** Data listing follows **

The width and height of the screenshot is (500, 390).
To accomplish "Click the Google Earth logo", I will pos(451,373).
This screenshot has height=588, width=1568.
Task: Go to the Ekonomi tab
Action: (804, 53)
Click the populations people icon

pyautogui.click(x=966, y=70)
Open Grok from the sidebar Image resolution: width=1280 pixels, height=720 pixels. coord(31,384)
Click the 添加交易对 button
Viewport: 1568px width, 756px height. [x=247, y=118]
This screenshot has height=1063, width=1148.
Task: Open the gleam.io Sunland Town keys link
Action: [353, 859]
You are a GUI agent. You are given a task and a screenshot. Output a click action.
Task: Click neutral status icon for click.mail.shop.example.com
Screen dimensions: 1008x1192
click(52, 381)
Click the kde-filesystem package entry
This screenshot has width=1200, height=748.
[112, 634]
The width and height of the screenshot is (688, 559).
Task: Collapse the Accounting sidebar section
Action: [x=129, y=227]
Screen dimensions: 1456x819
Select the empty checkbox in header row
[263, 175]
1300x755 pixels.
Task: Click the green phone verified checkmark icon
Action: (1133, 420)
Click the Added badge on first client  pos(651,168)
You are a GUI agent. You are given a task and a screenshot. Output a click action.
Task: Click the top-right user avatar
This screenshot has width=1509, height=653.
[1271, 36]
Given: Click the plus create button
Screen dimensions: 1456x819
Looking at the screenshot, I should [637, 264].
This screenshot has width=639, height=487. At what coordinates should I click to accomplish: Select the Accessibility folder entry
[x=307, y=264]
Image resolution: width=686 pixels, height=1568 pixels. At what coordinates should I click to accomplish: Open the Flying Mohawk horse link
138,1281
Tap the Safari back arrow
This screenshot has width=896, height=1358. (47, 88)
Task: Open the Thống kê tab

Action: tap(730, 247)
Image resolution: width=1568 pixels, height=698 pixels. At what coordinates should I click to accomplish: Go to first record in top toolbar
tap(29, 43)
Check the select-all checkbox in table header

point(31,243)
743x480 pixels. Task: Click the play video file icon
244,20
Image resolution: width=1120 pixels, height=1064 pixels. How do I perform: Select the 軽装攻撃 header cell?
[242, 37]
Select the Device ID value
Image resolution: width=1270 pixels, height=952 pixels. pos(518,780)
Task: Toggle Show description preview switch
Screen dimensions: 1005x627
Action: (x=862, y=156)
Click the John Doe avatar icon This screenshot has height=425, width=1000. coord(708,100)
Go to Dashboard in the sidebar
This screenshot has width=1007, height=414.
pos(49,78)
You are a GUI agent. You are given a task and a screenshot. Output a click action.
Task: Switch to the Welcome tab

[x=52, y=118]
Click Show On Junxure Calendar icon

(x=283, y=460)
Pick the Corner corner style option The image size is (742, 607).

** End of Data listing **

* Work to be completed *
Retype all of the records above, keeping them identical.

* Written response *
The width and height of the screenshot is (500, 390).
To accomplish "Click the Google Earth logo", I will pos(451,373).
This screenshot has height=588, width=1568.
Task: Go to the Ekonomi tab
Action: (804, 53)
Click the populations people icon

pyautogui.click(x=966, y=70)
Open Grok from the sidebar Image resolution: width=1280 pixels, height=720 pixels. coord(31,384)
Click the 添加交易对 button
Viewport: 1568px width, 756px height. [x=247, y=118]
This screenshot has height=1063, width=1148.
Task: Open the gleam.io Sunland Town keys link
Action: [353, 859]
You are a GUI agent. You are given a task and a screenshot. Output a click action.
Task: Click neutral status icon for click.mail.shop.example.com
Screen dimensions: 1008x1192
click(52, 381)
Click the kde-filesystem package entry
This screenshot has width=1200, height=748.
[112, 634]
The width and height of the screenshot is (688, 559).
Task: Collapse the Accounting sidebar section
Action: [x=129, y=227]
Screen dimensions: 1456x819
Select the empty checkbox in header row
[263, 175]
1300x755 pixels.
Task: Click the green phone verified checkmark icon
Action: (1133, 420)
Click the Added badge on first client  pos(651,168)
You are a GUI agent. You are given a task and a screenshot. Output a click action.
Task: Click the top-right user avatar
This screenshot has width=1509, height=653.
[1271, 36]
Given: Click the plus create button
Screen dimensions: 1456x819
Looking at the screenshot, I should [637, 264].
This screenshot has width=639, height=487. At what coordinates should I click to accomplish: Select the Accessibility folder entry
[x=307, y=264]
Image resolution: width=686 pixels, height=1568 pixels. At what coordinates should I click to accomplish: Open the Flying Mohawk horse link
138,1281
Tap the Safari back arrow
This screenshot has width=896, height=1358. (47, 88)
Task: Open the Thống kê tab

Action: tap(730, 247)
Image resolution: width=1568 pixels, height=698 pixels. At what coordinates should I click to accomplish: Go to first record in top toolbar
tap(29, 43)
Check the select-all checkbox in table header

point(31,243)
743x480 pixels. Task: Click the play video file icon
244,20
Image resolution: width=1120 pixels, height=1064 pixels. How do I perform: Select the 軽装攻撃 header cell?
[242, 37]
Select the Device ID value
Image resolution: width=1270 pixels, height=952 pixels. pos(518,780)
Task: Toggle Show description preview switch
Screen dimensions: 1005x627
Action: (x=862, y=156)
Click the John Doe avatar icon This screenshot has height=425, width=1000. coord(708,100)
Go to Dashboard in the sidebar
This screenshot has width=1007, height=414.
pos(49,78)
You are a GUI agent. You are given a task and a screenshot. Output a click action.
Task: Switch to the Welcome tab

[x=52, y=118]
Click Show On Junxure Calendar icon

(x=283, y=460)
Pick the Corner corner style option The image size is (742, 607).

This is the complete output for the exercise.